One day, Barry said she heard a woman who had a high fever and elevated blood pressure fall to the ground and start coughing up blood. The doctor came by and advised her to drink water. Later, the woman was taken to the hospital, she said

“It was the next thing to a nightmare, hearing what everyone was going through,” Barry said. “And I can see the light at the end of the tunnel because I’m getting out.”

But she started to fear she might suffocate first. Aside from breathing issues brought on by the virus, she said the room where the women were housed had little air circulation and felt like a basement.

Kinney said the entire facility has central air.

The women talked to each other for support, Barry said.

“We said, ‘how you feeling today?’ We tried to lift each other up.”

Before leaving, Barry promised them she’d try to help when she got out.

“I feel so obligated to help because we couldn’t breathe in there,” she said.

Back in her house in Alton, Barry now finds herself trying to adjust back to normal in a world that is anything but.

Her aunt stocked her refrigerator with food, but she’s living alone. She still feels weak and nauseous and doesn’t have the energy to clean a home that’s sat pretty much untouched for years. She’s working on one chore at a time.

Barry was locked up in 2017 on charges of malicious wounding, reckless handling of a firearm and use of a firearm to commit a felony.

Upon release, she was told to go straight home and quarantine, she said.

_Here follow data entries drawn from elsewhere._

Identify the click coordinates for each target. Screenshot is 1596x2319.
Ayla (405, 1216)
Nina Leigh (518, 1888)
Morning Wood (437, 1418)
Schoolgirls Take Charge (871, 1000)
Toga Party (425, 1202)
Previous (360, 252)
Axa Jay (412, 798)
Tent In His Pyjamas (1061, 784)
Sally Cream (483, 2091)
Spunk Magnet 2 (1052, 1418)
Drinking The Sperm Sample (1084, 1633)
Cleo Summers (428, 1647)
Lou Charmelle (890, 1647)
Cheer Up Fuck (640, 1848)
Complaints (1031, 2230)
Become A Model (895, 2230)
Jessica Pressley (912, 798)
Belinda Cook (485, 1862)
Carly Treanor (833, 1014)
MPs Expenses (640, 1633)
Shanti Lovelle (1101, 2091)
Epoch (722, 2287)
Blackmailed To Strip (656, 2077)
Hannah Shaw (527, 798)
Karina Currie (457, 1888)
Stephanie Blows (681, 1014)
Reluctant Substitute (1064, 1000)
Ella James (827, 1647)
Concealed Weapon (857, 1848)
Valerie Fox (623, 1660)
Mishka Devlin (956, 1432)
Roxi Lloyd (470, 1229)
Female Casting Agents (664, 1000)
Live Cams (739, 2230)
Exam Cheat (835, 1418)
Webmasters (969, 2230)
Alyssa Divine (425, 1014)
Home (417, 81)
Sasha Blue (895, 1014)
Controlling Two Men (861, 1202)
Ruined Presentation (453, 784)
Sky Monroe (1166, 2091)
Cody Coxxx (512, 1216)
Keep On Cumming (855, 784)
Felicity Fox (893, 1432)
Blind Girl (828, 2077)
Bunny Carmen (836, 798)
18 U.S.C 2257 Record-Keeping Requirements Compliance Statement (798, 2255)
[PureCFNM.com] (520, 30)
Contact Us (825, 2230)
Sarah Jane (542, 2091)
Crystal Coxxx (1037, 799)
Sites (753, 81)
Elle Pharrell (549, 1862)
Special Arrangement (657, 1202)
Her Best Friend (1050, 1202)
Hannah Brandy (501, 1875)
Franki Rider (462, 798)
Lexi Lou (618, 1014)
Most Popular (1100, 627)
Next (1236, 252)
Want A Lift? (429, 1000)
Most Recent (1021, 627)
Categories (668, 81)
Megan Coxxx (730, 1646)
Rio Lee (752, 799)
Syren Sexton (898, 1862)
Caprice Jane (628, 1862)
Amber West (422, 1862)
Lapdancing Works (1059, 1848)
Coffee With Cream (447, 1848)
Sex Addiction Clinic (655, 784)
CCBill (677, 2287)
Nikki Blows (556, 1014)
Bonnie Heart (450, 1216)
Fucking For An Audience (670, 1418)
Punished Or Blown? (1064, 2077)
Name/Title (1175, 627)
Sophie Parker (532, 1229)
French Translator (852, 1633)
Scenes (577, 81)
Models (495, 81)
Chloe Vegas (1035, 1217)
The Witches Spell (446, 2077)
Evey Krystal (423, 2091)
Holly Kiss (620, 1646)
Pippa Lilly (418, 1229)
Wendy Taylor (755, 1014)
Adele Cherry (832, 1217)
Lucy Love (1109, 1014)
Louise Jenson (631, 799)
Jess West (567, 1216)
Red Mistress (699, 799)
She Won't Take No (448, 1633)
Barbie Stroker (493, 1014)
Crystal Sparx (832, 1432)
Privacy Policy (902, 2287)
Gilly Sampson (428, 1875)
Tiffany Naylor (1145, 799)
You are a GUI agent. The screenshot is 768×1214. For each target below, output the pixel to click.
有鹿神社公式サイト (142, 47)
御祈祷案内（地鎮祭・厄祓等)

The prison has notified the health department, which is supposed to follow up with her soon, according to her probation officer.

When a COVID-positive offender’s release date comes, Kinney said, the department’s policy is to coordinate the release with the state health department.

“Home plan development takes into account the offender’s living situation given their COVID status,” she said, explaining how it’s done in coordination with the probation and parole office.

The department is “working around to clock to plan for every possible contingency and have myriad plans in place for COVID, from changes to pill lines at the facilities to giving offenders three months’ worth of medicine when they are released.”

For Barry, it’s hard to tell which feelings are from coronavirus and which stem from a transitional anxiety. She recently had a video call through the Houseparty app with her three grown children and grandchildren, but it was “bittersweet” not to be able to touch them.

“I don’t know how much is from going from a little cell to a big house again,” she said. “I don’t know what’s normal.”